Ferret project is an ambitious initiative trying to bring the universal platform for writing scrapers without any hassle. It aims to simplify data extraction from the web for UI testing, machine learning, analytics and more.
Ferret’s main focus is on data abstraction. It implements its declarative language to get rid of the complexities of underlying technologies.
Ferret is extremely portable, extensible and fast.
Motivation
Nowadays data is everything and who owns data - owns the world.
I have worked on multiple data-driven projects where data was an essential part of a system and I realized how cumbersome writing tons of scrapers is.
After some time looking for a tool that would let me to not write a code, but just express what data I need, decided to come up with my own solution.
Inspiration
FQL (Ferret Query Language) is heavily inspired by AQL (ArangoDB Query Language).
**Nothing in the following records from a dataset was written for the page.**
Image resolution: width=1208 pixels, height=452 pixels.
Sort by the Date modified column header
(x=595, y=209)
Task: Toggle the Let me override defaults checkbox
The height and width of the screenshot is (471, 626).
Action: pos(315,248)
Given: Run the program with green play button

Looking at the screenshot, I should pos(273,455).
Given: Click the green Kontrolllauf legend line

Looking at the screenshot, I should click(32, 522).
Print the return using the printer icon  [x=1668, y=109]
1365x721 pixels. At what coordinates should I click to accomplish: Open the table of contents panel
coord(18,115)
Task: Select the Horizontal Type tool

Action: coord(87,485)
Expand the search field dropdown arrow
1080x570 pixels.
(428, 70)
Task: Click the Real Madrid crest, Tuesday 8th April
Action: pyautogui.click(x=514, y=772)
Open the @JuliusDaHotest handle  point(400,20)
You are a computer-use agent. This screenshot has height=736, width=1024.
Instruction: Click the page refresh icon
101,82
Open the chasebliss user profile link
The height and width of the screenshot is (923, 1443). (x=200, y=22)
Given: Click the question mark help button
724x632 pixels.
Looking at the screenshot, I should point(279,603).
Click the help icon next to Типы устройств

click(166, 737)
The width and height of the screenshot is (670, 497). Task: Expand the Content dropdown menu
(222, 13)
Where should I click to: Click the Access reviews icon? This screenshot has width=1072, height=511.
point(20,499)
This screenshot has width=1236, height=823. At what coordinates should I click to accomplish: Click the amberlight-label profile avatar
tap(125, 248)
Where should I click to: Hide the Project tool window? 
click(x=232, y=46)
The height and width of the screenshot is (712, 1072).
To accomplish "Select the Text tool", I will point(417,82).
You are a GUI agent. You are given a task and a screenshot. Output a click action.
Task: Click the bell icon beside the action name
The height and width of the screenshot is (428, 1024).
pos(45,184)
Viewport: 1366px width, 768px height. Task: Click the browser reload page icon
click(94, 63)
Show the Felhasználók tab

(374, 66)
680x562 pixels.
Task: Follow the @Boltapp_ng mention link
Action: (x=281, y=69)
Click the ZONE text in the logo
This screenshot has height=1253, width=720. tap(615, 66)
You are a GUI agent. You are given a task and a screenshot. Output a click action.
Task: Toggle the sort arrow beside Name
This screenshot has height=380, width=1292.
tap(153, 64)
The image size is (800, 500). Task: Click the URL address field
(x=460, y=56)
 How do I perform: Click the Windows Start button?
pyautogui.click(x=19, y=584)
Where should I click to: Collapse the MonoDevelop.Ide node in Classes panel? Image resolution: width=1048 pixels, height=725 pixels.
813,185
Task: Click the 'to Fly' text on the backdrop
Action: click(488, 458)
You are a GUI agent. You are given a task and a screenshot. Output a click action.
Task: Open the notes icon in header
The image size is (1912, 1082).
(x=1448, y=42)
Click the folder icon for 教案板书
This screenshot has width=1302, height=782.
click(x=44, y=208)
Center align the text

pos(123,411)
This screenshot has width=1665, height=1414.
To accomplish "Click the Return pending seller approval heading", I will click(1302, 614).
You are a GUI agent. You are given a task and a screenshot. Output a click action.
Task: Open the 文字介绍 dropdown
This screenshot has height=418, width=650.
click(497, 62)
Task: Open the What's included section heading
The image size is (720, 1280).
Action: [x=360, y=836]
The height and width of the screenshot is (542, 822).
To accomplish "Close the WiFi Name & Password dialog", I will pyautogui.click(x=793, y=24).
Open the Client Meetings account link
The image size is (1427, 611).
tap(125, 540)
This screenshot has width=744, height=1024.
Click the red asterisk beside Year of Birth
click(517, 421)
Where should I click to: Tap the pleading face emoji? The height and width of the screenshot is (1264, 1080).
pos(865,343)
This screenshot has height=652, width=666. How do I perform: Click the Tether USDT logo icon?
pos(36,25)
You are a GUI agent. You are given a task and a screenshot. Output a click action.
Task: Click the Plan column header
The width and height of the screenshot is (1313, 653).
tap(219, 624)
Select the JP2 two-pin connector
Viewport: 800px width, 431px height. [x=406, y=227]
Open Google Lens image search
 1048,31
But due to the domain specifics, there are some differences in how things work.
How it works
Ferret consists of the following main parts:
- FQL parser, compiler and runtime
- Standard library
- User functions registry
- HTML drivers and types (in-memory and Chrome Devtools Protocol based)
- CLI
In order to use CDP (Chrome Devtools Protocol based) driver, you should have running Chrome/Chromium with open debugging port (9222), so that Ferret could connect to it.
For in-memory page parsing and processing, no external dependencies are needed.